How to complete this task ▸
Please repeat word for word the line containing "Image resolution: width=654" and every following line up to and including the last one below, pictures excluded.

== Material supplied ==

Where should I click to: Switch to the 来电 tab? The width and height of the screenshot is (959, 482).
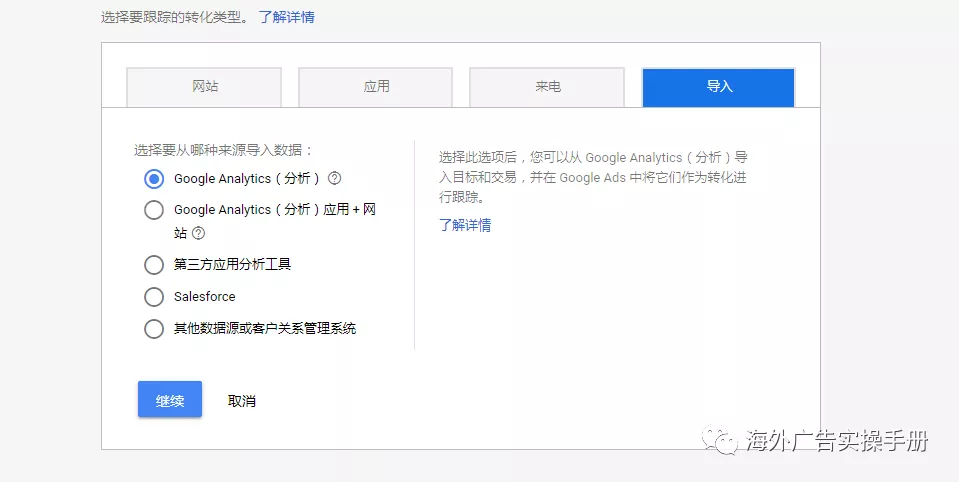[x=547, y=87]
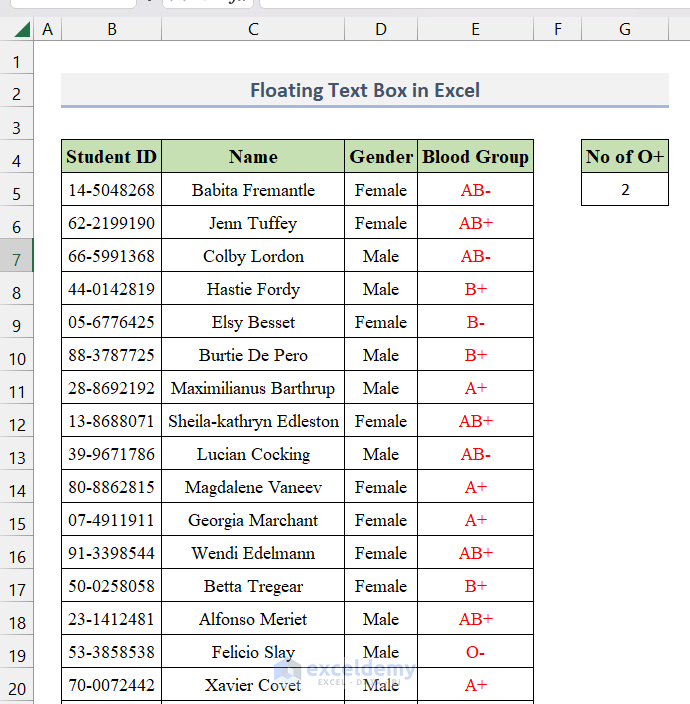Click the 'Floating Text Box in Excel' title cell
Screen dimensions: 690x704
click(x=364, y=91)
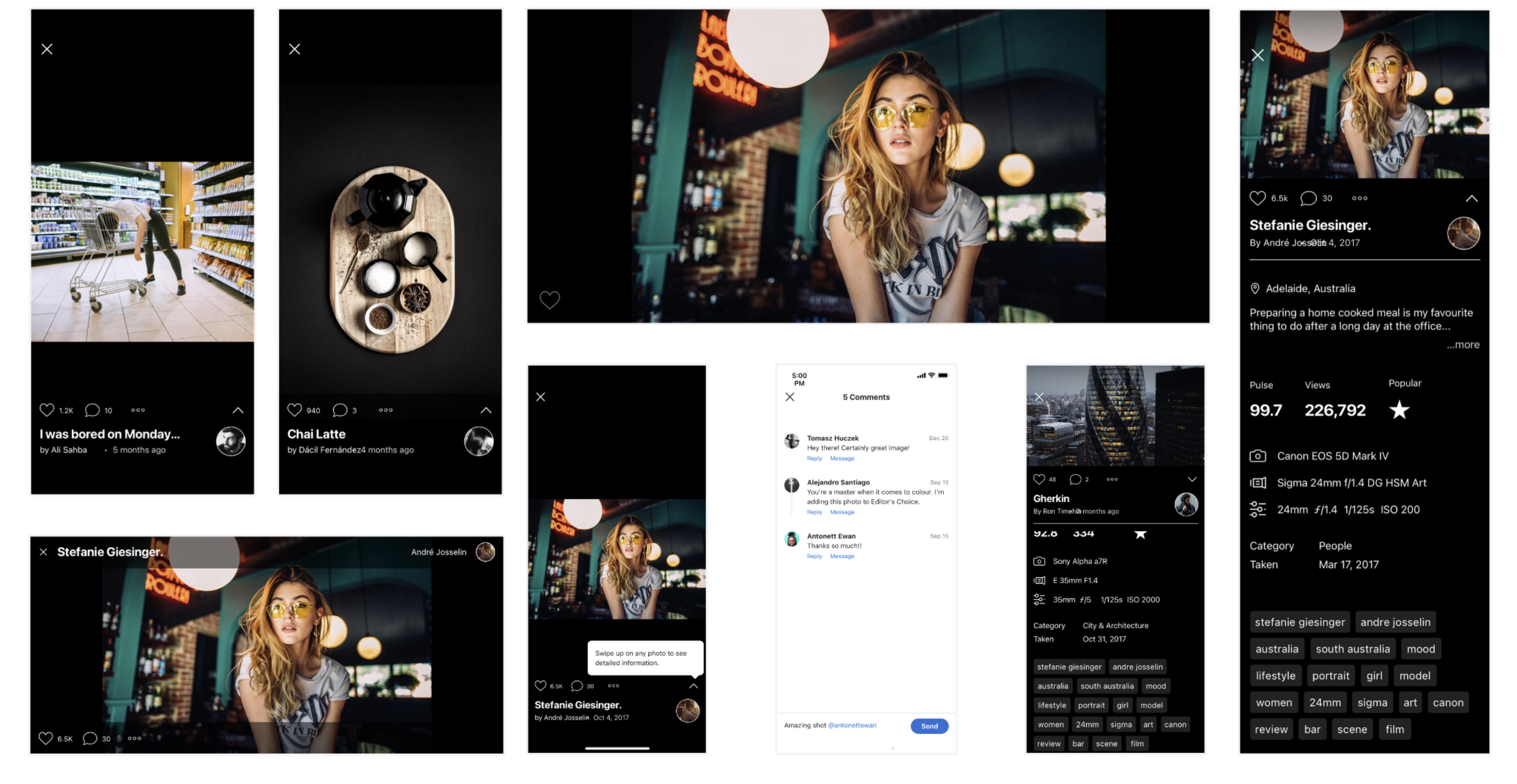Message Alejandro Santiago from his comment
This screenshot has width=1517, height=784.
tap(841, 512)
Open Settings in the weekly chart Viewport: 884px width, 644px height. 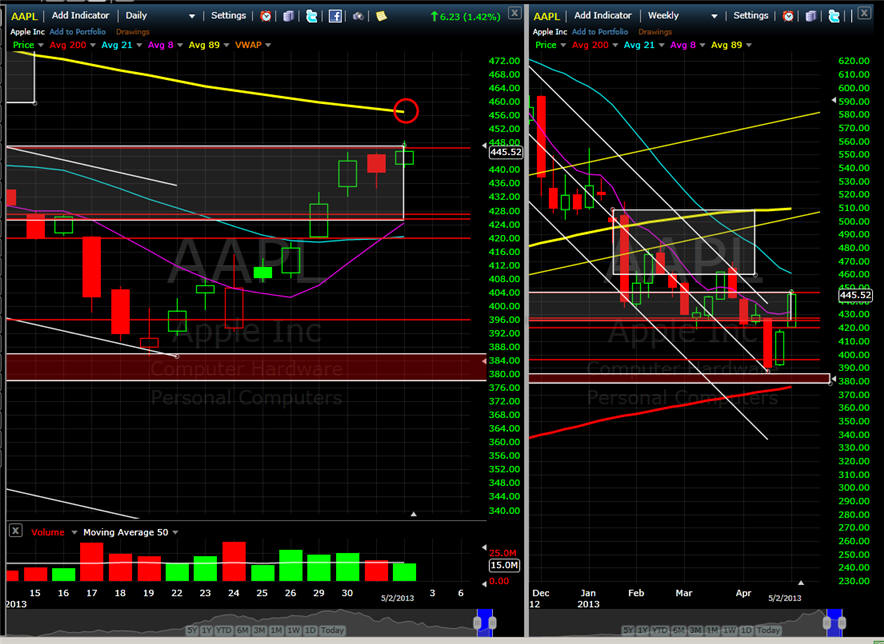point(751,16)
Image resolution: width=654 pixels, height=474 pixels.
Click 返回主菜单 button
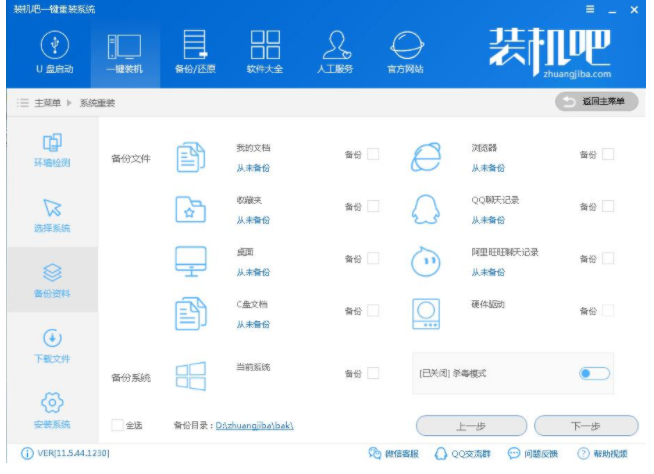pyautogui.click(x=596, y=101)
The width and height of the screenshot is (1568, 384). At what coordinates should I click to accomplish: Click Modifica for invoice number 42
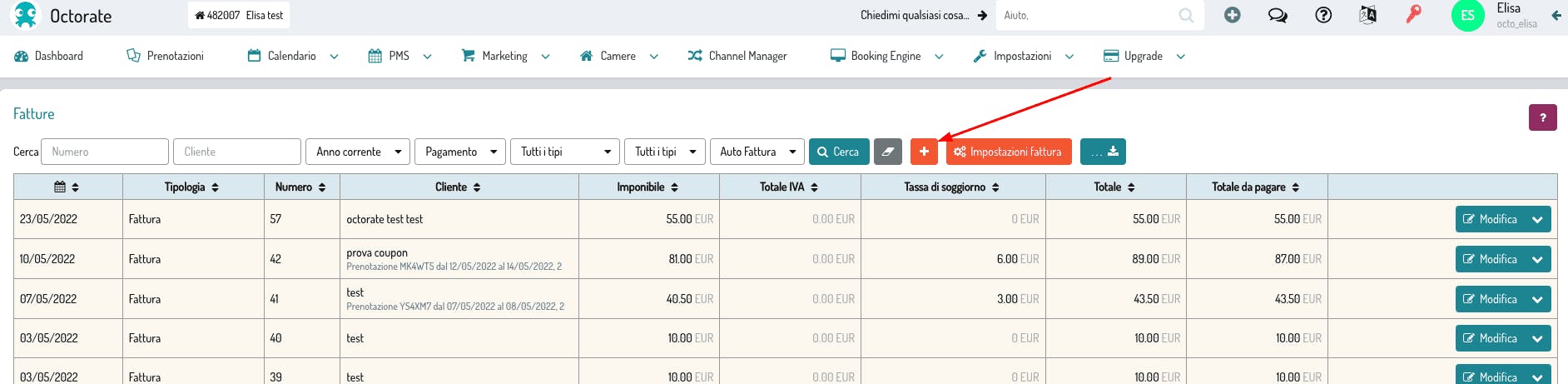(x=1490, y=259)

===

Exercise result ▸
Image resolution: width=654 pixels, height=474 pixels.
Click 返回主菜单 button
pyautogui.click(x=596, y=101)
The width and height of the screenshot is (1568, 384). At what coordinates should I click to accomplish: Click Modifica for invoice number 42
(x=1490, y=259)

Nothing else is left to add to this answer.